▸ Extrait du texte:
-*-

Rencontre avec Dalhia Mahot, disquaire Exit Music For A Drink à Angers, par Pascal Bussy. 



Exit Music For A Drink

4 bis rue Bodinier
49100 Angers

exitmusicforadrink@gmail.com

09 54 75 93 17



La « douceur angevine » qu’évoquait Joachim du Bellay à l’époque de la Renaissance dans son sonnet Heureux qui comme Ulysse s’est perpétuée jusqu’à aujourd’hui. Et si Angers est dans le peloton de tête des cités de France où il fait bon vivre, c’est sûrement aussi à cause de la musique. Le Chabada, la SMAC (Scène de musiques actuelles) n’y est pas pour rien, sans oublier les groupes qui y ont vu le jour, avec en tête Lo’Jo et les Thugs dans les années quatre-vingt, Zenzile dix ans plus tard, puis Pony Pony Run Run plus récemment. Autres centres névralgiques, les quatre ou cinq disquaires de la ville et tout spécialement Exit Music For A Drink, pour au moins trois raisons.

-*-

[Données de cibles de clic]

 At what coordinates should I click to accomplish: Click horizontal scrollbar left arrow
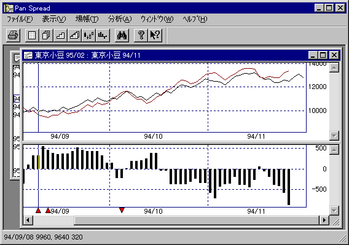pyautogui.click(x=28, y=220)
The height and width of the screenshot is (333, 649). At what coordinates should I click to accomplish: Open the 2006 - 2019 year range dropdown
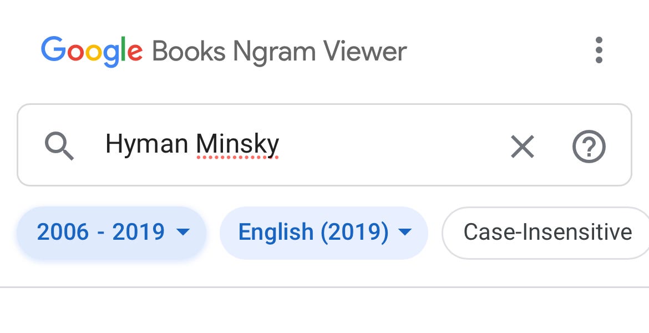[x=111, y=232]
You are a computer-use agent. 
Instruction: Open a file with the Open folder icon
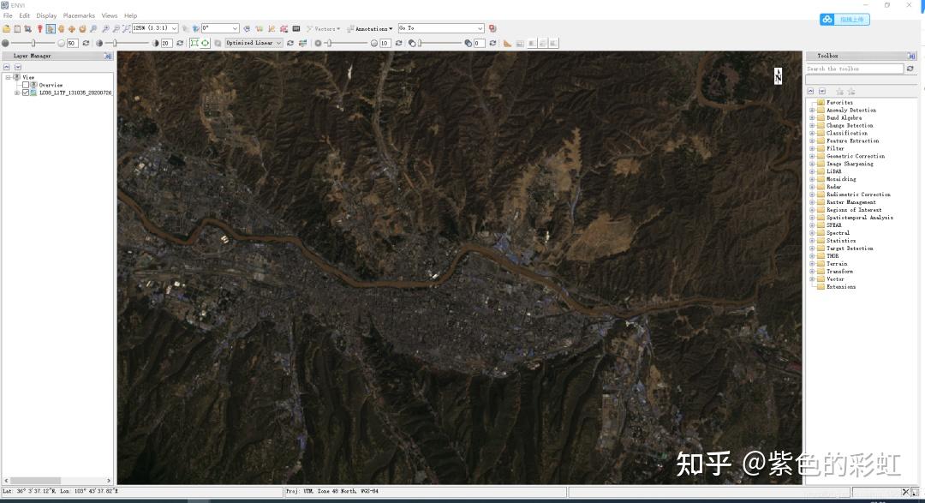click(6, 28)
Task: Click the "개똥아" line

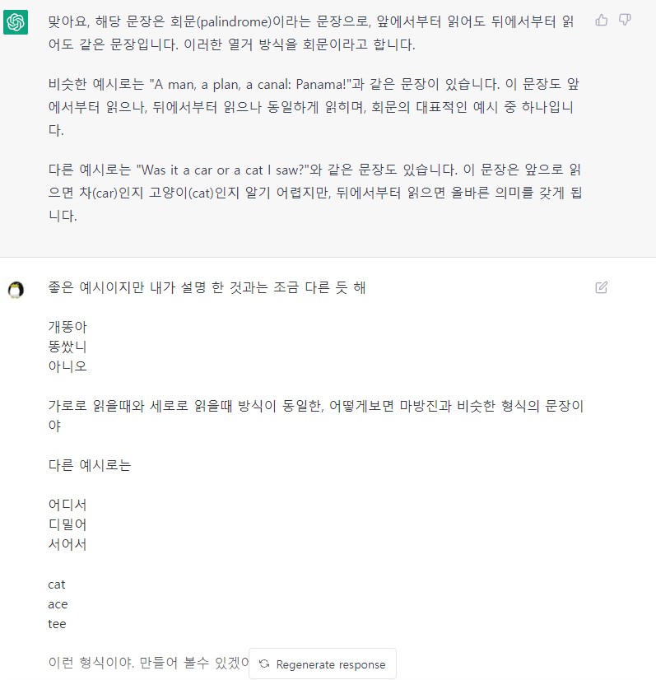Action: [67, 327]
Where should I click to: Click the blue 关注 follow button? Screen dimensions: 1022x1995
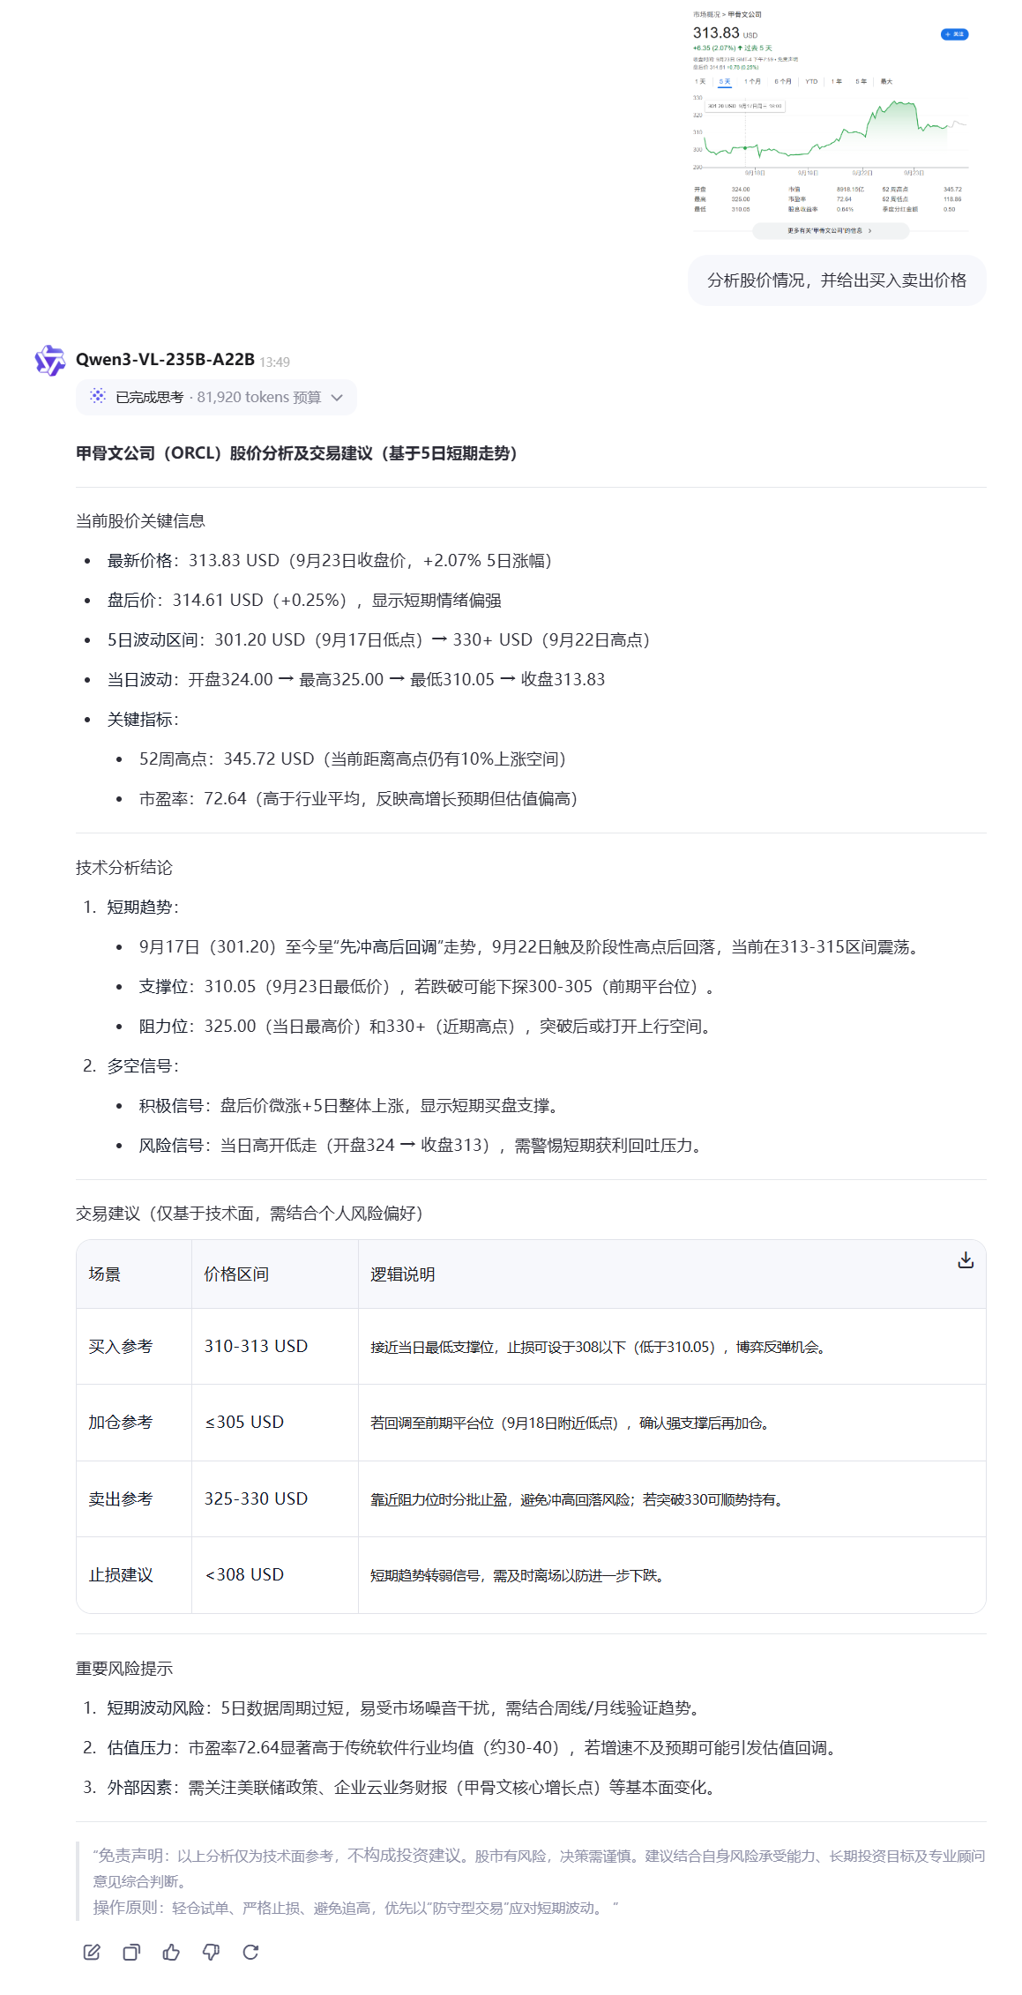point(954,34)
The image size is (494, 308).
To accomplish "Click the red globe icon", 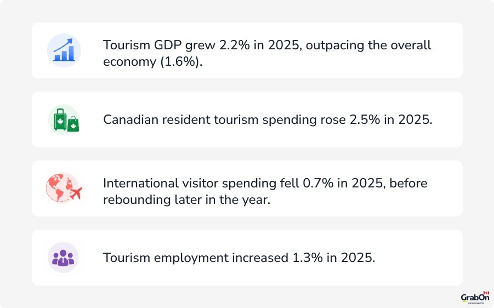I will coord(60,187).
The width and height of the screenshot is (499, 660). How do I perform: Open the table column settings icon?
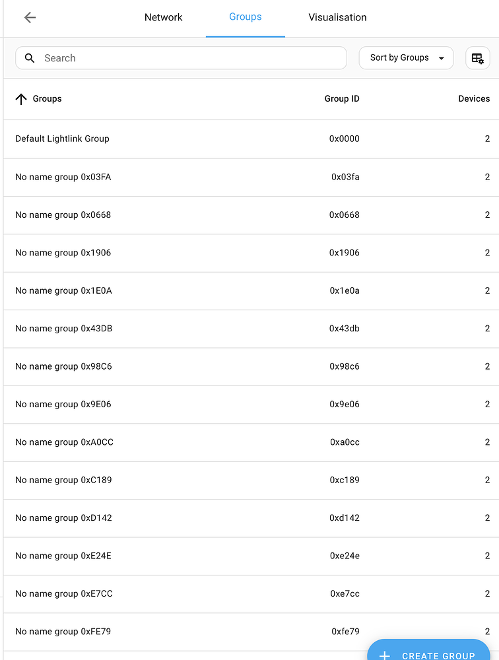tap(477, 58)
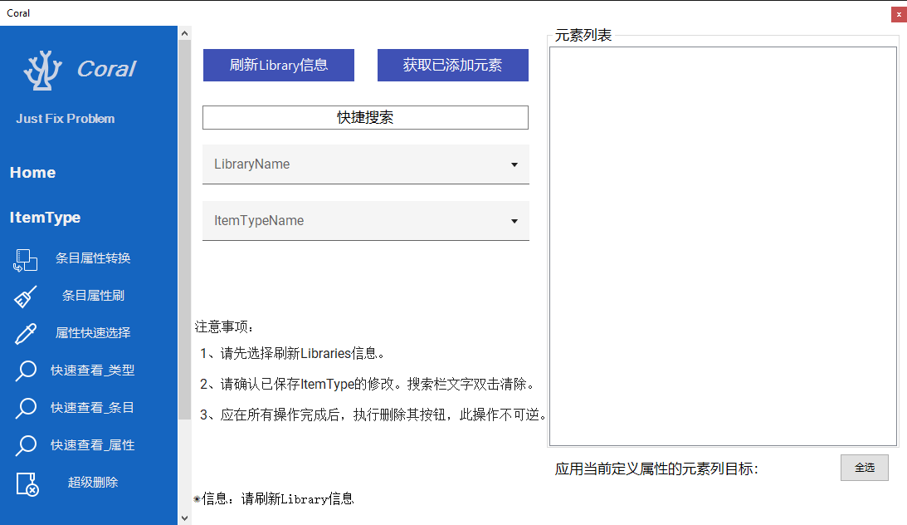Close the Coral window
Image resolution: width=907 pixels, height=525 pixels.
click(x=899, y=14)
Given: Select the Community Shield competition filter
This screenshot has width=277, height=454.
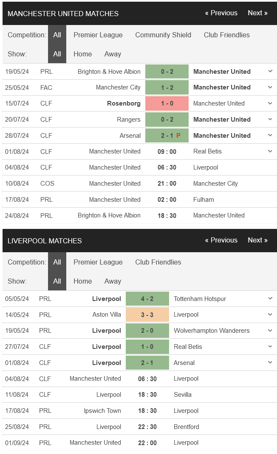Looking at the screenshot, I should pyautogui.click(x=163, y=35).
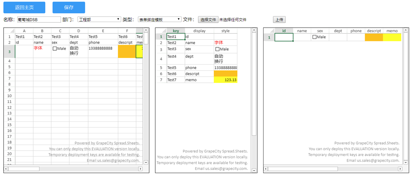Click the 保存 button

click(x=69, y=7)
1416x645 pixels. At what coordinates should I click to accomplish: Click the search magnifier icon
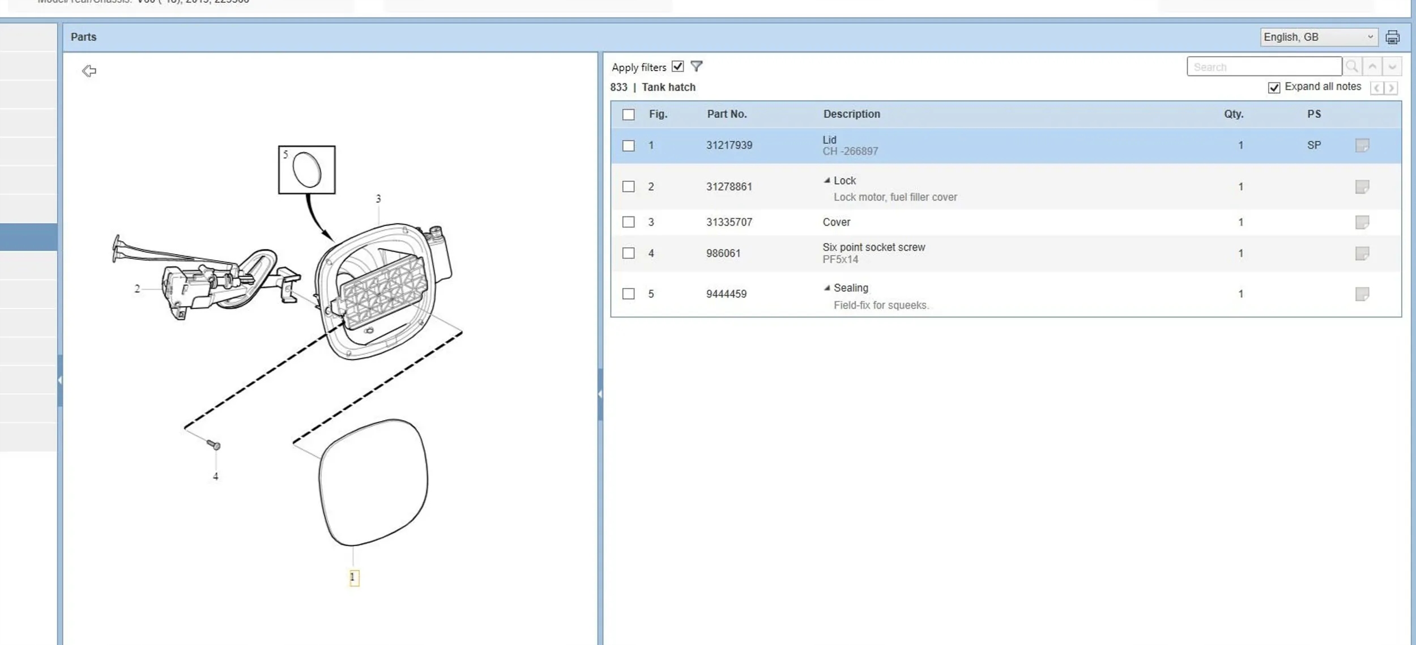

-*-

▸ Travail demandé:
a – Réécrivez sous forme de liste JSON de chaînes, une chaîne par ligne et sans les lignes vides, tout le passage des données depuis la ligne contenant « Given: Select the » jusqu'à la fin des données, en laissant les images de côté.
b – Prolongez le texte sur le disquaire angevin Exit Music For A Drink à partir de sa dernière phrase.

▸ Résultats:
a –
[
  "Given: Select the Community Shield competition filter",
  "This screenshot has width=277, height=454.",
  "Looking at the screenshot, I should pyautogui.click(x=163, y=35).",
  "Click the 保存 button",
  "click(x=69, y=7)",
  "1416x645 pixels. At what coordinates should I click to accomplish: Click the search magnifier icon"
]

b –
Exit Music For A Drink : un lieu de vie angevin

D’abord, il flotte dans ce magasin au nom choisi en référence à Radiohead un esprit d’aventure, et il fait bon y venir flâner et découvrir. Ensuite, c’est un disquaire généraliste autant qu’un café avec un bar et même un coin salon ; les noms des bacs de disques (« punk & post-punk », « classique / contemporain », « expérimental / bruitisme », etc.) sont inscrits sur des ardoises, comme autant de clins d’œil au grand panneau au-dessus du comptoir où sont répertoriés les boissons et… les sorties de la semaine. Enfin, il est l’un des rares en France qui soit dirigé par une femme, la mélomane Dalhia Mahot, qui n’a pas sa langue dans sa poche quand il s’agit de raconter son quotidien et notamment les relations avec ses fournisseurs.

En dehors de l’accueil des clients, le gros de ma journée est consacré à la recherche des références, à la mise en rayons et à la logistique des commandes ; côté distributeurs, il n’y en a qu’une poignée qui fait vraiment le job, comme Big Wax, Pias et L’Autre Distribution, tandis qu’avec les majors tout se passe avec des bons de commande, c’est assez anonyme et c’est dommage.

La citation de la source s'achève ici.